* [Prompt] Print every line of the records below exactly as it reads.

Dataset entries
----------------------------------------
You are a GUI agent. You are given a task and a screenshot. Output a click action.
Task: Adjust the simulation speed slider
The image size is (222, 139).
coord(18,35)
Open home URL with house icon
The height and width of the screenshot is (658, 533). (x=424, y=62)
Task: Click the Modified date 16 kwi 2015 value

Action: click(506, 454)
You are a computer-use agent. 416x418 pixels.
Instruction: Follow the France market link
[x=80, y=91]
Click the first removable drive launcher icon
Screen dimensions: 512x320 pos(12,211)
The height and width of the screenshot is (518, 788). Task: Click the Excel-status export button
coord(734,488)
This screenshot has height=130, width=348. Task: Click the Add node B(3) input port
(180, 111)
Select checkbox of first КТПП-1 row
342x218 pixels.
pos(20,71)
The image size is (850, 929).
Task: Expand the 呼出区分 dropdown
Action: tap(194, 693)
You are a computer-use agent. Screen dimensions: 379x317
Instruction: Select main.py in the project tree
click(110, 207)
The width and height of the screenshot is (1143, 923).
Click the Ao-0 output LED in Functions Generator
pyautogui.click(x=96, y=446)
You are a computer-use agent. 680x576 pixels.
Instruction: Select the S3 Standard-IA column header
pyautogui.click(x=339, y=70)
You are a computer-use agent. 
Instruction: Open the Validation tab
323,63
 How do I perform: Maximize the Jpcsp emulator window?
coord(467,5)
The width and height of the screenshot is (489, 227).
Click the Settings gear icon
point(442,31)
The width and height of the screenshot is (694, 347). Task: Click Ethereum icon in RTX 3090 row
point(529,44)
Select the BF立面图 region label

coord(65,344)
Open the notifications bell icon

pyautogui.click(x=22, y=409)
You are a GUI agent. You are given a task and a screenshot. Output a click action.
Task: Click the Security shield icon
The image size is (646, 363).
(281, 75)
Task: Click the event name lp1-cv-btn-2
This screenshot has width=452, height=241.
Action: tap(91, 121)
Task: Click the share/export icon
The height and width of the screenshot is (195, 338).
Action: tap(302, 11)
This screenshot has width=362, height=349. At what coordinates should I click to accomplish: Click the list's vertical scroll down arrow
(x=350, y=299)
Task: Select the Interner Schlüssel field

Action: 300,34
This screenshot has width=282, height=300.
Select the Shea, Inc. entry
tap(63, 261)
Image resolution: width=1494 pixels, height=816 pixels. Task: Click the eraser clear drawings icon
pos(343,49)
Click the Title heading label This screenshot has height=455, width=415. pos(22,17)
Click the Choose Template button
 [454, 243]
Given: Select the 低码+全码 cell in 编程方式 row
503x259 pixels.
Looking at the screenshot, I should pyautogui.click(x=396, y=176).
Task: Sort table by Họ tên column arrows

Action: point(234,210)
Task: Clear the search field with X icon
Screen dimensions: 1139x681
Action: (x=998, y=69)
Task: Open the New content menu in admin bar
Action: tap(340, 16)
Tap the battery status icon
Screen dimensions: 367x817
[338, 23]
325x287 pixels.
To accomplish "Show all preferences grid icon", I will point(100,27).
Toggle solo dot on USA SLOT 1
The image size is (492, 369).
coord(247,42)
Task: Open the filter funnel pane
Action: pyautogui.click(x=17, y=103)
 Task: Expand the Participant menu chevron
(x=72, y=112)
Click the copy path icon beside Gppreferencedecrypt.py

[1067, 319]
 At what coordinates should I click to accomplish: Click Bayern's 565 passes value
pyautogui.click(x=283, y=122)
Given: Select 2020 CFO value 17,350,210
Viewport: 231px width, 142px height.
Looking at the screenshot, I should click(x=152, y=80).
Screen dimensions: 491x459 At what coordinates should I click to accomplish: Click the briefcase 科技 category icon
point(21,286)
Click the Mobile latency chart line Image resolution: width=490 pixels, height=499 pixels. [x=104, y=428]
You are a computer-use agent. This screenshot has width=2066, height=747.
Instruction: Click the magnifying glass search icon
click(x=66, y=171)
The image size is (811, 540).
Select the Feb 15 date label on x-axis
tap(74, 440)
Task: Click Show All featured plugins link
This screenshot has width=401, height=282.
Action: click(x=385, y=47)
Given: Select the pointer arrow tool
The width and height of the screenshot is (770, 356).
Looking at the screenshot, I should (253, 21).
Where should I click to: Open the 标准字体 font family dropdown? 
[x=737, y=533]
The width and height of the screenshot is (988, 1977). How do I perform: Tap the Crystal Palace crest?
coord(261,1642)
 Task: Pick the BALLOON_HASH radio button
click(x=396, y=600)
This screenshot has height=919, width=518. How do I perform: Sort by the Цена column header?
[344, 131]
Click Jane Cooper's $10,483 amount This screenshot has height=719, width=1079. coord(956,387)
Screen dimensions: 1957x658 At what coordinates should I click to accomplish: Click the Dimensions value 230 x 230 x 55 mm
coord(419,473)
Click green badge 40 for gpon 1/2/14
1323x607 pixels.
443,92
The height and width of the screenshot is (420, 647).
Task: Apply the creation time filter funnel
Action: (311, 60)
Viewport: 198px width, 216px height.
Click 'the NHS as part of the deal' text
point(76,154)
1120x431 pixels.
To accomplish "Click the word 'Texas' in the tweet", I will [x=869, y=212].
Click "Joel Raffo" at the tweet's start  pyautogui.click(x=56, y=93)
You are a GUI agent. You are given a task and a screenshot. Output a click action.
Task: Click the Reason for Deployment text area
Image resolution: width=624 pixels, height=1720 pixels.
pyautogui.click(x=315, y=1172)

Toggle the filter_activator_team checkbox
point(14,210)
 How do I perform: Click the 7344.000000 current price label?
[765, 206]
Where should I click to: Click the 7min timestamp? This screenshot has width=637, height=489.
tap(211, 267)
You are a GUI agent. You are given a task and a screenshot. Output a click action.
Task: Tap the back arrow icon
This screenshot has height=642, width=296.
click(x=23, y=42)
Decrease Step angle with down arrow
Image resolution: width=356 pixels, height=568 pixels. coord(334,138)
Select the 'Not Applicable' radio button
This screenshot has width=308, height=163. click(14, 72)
----------------------------------------
* [Answer space]
You are a GUI agent. You are given a task and a screenshot. Output a click action.
Task: Adjust the simulation speed slider
The image size is (222, 139).
coord(18,35)
Open home URL with house icon
The height and width of the screenshot is (658, 533). (x=424, y=62)
Task: Click the Modified date 16 kwi 2015 value

Action: click(506, 454)
You are a computer-use agent. 416x418 pixels.
Instruction: Follow the France market link
[x=80, y=91]
Click the first removable drive launcher icon
Screen dimensions: 512x320 pos(12,211)
The height and width of the screenshot is (518, 788). Task: Click the Excel-status export button
coord(734,488)
This screenshot has height=130, width=348. Task: Click the Add node B(3) input port
(180, 111)
Select checkbox of first КТПП-1 row
342x218 pixels.
pos(20,71)
The image size is (850, 929).
Task: Expand the 呼出区分 dropdown
Action: tap(194, 693)
You are a computer-use agent. Screen dimensions: 379x317
Instruction: Select main.py in the project tree
click(110, 207)
The width and height of the screenshot is (1143, 923).
Click the Ao-0 output LED in Functions Generator
pyautogui.click(x=96, y=446)
You are a computer-use agent. 680x576 pixels.
Instruction: Select the S3 Standard-IA column header
pyautogui.click(x=339, y=70)
You are a computer-use agent. 
Instruction: Open the Validation tab
323,63
 How do I perform: Maximize the Jpcsp emulator window?
coord(467,5)
The width and height of the screenshot is (489, 227).
Click the Settings gear icon
point(442,31)
The width and height of the screenshot is (694, 347). Task: Click Ethereum icon in RTX 3090 row
point(529,44)
Select the BF立面图 region label

coord(65,344)
Open the notifications bell icon

pyautogui.click(x=22, y=409)
You are a GUI agent. You are given a task and a screenshot. Output a click action.
Task: Click the Security shield icon
The image size is (646, 363).
(281, 75)
Task: Click the event name lp1-cv-btn-2
This screenshot has width=452, height=241.
Action: tap(91, 121)
Task: Click the share/export icon
The height and width of the screenshot is (195, 338).
Action: tap(302, 11)
This screenshot has width=362, height=349. At what coordinates should I click to accomplish: Click the list's vertical scroll down arrow
(x=350, y=299)
Task: Select the Interner Schlüssel field

Action: 300,34
This screenshot has width=282, height=300.
Select the Shea, Inc. entry
tap(63, 261)
Image resolution: width=1494 pixels, height=816 pixels. Task: Click the eraser clear drawings icon
pos(343,49)
Click the Title heading label This screenshot has height=455, width=415. pos(22,17)
Click the Choose Template button
 [454, 243]
Given: Select the 低码+全码 cell in 编程方式 row
503x259 pixels.
Looking at the screenshot, I should pyautogui.click(x=396, y=176).
Task: Sort table by Họ tên column arrows

Action: point(234,210)
Task: Clear the search field with X icon
Screen dimensions: 1139x681
Action: (x=998, y=69)
Task: Open the New content menu in admin bar
Action: tap(340, 16)
Tap the battery status icon
Screen dimensions: 367x817
[338, 23]
325x287 pixels.
To accomplish "Show all preferences grid icon", I will point(100,27).
Toggle solo dot on USA SLOT 1
The image size is (492, 369).
coord(247,42)
Task: Open the filter funnel pane
Action: pyautogui.click(x=17, y=103)
 Task: Expand the Participant menu chevron
(x=72, y=112)
Click the copy path icon beside Gppreferencedecrypt.py

[1067, 319]
 At what coordinates should I click to accomplish: Click Bayern's 565 passes value
pyautogui.click(x=283, y=122)
Given: Select 2020 CFO value 17,350,210
Viewport: 231px width, 142px height.
Looking at the screenshot, I should click(x=152, y=80).
Screen dimensions: 491x459 At what coordinates should I click to accomplish: Click the briefcase 科技 category icon
point(21,286)
Click the Mobile latency chart line Image resolution: width=490 pixels, height=499 pixels. [x=104, y=428]
You are a computer-use agent. This screenshot has width=2066, height=747.
Instruction: Click the magnifying glass search icon
click(x=66, y=171)
The image size is (811, 540).
Select the Feb 15 date label on x-axis
tap(74, 440)
Task: Click Show All featured plugins link
This screenshot has width=401, height=282.
Action: click(x=385, y=47)
Given: Select the pointer arrow tool
The width and height of the screenshot is (770, 356).
Looking at the screenshot, I should (253, 21).
Where should I click to: Open the 标准字体 font family dropdown? 
[x=737, y=533]
The width and height of the screenshot is (988, 1977). How do I perform: Tap the Crystal Palace crest?
coord(261,1642)
 Task: Pick the BALLOON_HASH radio button
click(x=396, y=600)
This screenshot has height=919, width=518. How do I perform: Sort by the Цена column header?
[344, 131]
Click Jane Cooper's $10,483 amount This screenshot has height=719, width=1079. coord(956,387)
Screen dimensions: 1957x658 At what coordinates should I click to accomplish: Click the Dimensions value 230 x 230 x 55 mm
coord(419,473)
Click green badge 40 for gpon 1/2/14
1323x607 pixels.
443,92
The height and width of the screenshot is (420, 647).
Task: Apply the creation time filter funnel
Action: (311, 60)
Viewport: 198px width, 216px height.
Click 'the NHS as part of the deal' text
point(76,154)
1120x431 pixels.
To accomplish "Click the word 'Texas' in the tweet", I will [x=869, y=212].
Click "Joel Raffo" at the tweet's start  pyautogui.click(x=56, y=93)
You are a GUI agent. You are given a task and a screenshot. Output a click action.
Task: Click the Reason for Deployment text area
Image resolution: width=624 pixels, height=1720 pixels.
pyautogui.click(x=315, y=1172)

Toggle the filter_activator_team checkbox
point(14,210)
 How do I perform: Click the 7344.000000 current price label?
[765, 206]
Where should I click to: Click the 7min timestamp? This screenshot has width=637, height=489.
tap(211, 267)
You are a GUI agent. You are given a task and a screenshot. Output a click action.
Task: Tap the back arrow icon
This screenshot has height=642, width=296.
click(x=23, y=42)
Decrease Step angle with down arrow
Image resolution: width=356 pixels, height=568 pixels. coord(334,138)
Select the 'Not Applicable' radio button
This screenshot has width=308, height=163. click(14, 72)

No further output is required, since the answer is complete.